Data for this exercise
....
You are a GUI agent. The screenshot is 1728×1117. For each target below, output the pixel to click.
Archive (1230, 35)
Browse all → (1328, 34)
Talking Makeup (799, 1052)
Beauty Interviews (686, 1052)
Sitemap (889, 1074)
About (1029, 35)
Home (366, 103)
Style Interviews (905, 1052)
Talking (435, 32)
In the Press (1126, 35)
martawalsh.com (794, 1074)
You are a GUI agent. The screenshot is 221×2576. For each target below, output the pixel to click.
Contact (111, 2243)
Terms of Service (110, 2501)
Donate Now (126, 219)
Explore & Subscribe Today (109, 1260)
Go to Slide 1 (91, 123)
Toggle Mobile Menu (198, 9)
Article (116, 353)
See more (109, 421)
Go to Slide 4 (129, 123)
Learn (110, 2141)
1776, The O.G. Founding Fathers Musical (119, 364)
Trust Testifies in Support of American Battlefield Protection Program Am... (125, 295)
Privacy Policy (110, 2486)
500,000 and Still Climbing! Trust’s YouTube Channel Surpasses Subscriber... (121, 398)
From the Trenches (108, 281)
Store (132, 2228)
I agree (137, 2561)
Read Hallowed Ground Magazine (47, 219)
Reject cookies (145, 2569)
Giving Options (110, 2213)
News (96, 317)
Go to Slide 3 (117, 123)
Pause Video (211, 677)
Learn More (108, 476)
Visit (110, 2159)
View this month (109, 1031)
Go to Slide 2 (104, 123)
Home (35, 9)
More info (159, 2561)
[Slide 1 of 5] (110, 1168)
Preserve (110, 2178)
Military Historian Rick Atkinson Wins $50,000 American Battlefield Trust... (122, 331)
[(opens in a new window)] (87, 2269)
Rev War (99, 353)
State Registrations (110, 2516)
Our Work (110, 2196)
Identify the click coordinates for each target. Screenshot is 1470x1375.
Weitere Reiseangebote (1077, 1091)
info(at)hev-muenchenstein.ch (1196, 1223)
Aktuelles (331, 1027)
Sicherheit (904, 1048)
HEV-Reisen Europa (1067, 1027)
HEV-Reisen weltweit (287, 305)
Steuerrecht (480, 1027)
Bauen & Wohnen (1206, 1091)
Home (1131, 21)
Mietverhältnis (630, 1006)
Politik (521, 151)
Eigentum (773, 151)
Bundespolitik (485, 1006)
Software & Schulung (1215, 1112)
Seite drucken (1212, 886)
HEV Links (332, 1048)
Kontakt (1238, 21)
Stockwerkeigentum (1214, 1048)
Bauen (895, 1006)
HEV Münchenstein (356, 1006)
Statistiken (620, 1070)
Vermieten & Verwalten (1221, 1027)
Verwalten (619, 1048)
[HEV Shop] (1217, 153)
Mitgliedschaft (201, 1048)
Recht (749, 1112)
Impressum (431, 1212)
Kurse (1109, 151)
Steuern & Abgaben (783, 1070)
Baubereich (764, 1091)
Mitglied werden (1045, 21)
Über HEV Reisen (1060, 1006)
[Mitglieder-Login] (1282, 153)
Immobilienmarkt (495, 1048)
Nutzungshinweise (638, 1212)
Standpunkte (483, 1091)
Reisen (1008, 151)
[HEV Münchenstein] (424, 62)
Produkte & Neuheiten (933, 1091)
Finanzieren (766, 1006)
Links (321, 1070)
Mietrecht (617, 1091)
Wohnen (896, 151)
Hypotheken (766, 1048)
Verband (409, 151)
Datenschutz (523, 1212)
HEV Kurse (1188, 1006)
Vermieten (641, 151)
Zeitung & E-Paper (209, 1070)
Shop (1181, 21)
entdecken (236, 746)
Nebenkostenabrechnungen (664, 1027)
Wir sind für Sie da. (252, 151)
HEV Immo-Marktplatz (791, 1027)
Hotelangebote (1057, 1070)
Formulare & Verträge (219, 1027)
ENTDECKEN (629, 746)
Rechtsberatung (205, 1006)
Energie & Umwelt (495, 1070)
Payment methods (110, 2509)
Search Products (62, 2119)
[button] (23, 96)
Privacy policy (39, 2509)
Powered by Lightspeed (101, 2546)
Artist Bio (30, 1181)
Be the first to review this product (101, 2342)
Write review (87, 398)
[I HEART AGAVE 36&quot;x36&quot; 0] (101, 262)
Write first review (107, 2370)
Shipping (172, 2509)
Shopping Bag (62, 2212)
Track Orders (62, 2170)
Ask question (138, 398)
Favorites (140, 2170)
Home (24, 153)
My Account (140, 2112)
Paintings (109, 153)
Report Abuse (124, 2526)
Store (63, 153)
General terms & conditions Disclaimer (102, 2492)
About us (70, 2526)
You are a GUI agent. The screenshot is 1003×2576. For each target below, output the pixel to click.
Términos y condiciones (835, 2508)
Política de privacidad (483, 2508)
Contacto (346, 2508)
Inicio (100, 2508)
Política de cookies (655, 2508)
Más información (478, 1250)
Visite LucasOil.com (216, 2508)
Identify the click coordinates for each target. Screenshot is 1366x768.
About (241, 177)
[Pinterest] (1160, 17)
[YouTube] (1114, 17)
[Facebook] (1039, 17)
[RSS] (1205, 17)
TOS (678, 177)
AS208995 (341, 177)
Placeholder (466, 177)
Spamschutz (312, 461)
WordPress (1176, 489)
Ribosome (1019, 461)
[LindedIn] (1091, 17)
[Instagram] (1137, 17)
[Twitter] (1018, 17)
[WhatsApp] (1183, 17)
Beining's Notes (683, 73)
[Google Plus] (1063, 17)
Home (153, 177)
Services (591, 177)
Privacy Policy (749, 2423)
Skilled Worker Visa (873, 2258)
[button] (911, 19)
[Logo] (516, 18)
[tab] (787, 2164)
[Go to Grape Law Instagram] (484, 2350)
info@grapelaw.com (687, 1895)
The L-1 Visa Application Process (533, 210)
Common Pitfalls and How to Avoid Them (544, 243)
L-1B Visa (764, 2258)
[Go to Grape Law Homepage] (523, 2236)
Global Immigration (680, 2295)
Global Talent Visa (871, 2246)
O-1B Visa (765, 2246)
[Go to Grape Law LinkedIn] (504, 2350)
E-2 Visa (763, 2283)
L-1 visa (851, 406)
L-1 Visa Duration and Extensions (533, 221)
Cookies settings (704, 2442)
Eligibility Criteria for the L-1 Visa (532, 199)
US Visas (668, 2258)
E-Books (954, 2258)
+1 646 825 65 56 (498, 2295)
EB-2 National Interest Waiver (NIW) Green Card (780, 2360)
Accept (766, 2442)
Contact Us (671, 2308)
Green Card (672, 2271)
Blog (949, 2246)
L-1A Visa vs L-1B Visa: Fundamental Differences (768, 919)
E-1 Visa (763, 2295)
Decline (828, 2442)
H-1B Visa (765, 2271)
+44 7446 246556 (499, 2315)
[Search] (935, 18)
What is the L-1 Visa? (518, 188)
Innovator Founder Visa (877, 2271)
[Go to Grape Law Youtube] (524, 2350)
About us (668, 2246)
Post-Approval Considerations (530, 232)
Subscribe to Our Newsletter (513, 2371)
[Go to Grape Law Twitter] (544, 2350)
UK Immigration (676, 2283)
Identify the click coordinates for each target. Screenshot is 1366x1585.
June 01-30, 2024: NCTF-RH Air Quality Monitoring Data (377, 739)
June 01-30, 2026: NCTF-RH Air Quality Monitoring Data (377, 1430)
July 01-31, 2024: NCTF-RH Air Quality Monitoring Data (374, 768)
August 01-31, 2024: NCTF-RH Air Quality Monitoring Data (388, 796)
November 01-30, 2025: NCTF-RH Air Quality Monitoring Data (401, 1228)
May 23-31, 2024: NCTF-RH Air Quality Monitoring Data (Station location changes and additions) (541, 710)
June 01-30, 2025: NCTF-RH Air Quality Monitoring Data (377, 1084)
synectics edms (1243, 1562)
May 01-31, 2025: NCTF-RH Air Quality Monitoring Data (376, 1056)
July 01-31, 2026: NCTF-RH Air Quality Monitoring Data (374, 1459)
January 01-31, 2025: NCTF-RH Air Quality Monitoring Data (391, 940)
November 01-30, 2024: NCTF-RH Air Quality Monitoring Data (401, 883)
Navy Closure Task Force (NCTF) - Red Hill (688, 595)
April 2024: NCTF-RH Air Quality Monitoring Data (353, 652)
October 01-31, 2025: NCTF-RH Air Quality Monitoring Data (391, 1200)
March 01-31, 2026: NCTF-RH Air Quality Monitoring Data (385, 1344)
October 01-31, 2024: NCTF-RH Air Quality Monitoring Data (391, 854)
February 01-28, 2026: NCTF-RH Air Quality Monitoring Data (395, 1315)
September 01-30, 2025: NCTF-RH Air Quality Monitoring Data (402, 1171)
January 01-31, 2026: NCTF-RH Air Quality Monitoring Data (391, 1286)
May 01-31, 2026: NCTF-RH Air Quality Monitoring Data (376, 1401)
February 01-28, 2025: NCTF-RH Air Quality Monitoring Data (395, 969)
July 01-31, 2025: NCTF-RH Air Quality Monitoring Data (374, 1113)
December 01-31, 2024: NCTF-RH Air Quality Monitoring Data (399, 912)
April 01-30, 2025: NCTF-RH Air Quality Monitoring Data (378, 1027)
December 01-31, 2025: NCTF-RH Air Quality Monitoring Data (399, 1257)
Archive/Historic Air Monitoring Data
....
About this exercise
Give again, word for word, every line of the listing above from the one with "Sicherheit (904, 1048)" to the one with "[HEV Münchenstein] (424, 62)", both inclusive, and nothing beyond them.

Response
Sicherheit (904, 1048)
HEV-Reisen Europa (1067, 1027)
HEV-Reisen weltweit (287, 305)
Steuerrecht (480, 1027)
Bauen & Wohnen (1206, 1091)
Home (1131, 21)
Mietverhältnis (630, 1006)
Politik (521, 151)
Eigentum (773, 151)
Bundespolitik (485, 1006)
Software & Schulung (1215, 1112)
Seite drucken (1212, 886)
HEV Links (332, 1048)
Kontakt (1238, 21)
Stockwerkeigentum (1214, 1048)
Bauen (895, 1006)
HEV Münchenstein (356, 1006)
Statistiken (620, 1070)
Vermieten & Verwalten (1221, 1027)
Verwalten (619, 1048)
[HEV Shop] (1217, 153)
Mitgliedschaft (201, 1048)
Recht (749, 1112)
Impressum (431, 1212)
Kurse (1109, 151)
Steuern & Abgaben (783, 1070)
Baubereich (764, 1091)
Mitglied werden (1045, 21)
Über HEV Reisen (1060, 1006)
[Mitglieder-Login] (1282, 153)
Immobilienmarkt (495, 1048)
Nutzungshinweise (638, 1212)
Standpunkte (483, 1091)
Reisen (1008, 151)
[HEV Münchenstein] (424, 62)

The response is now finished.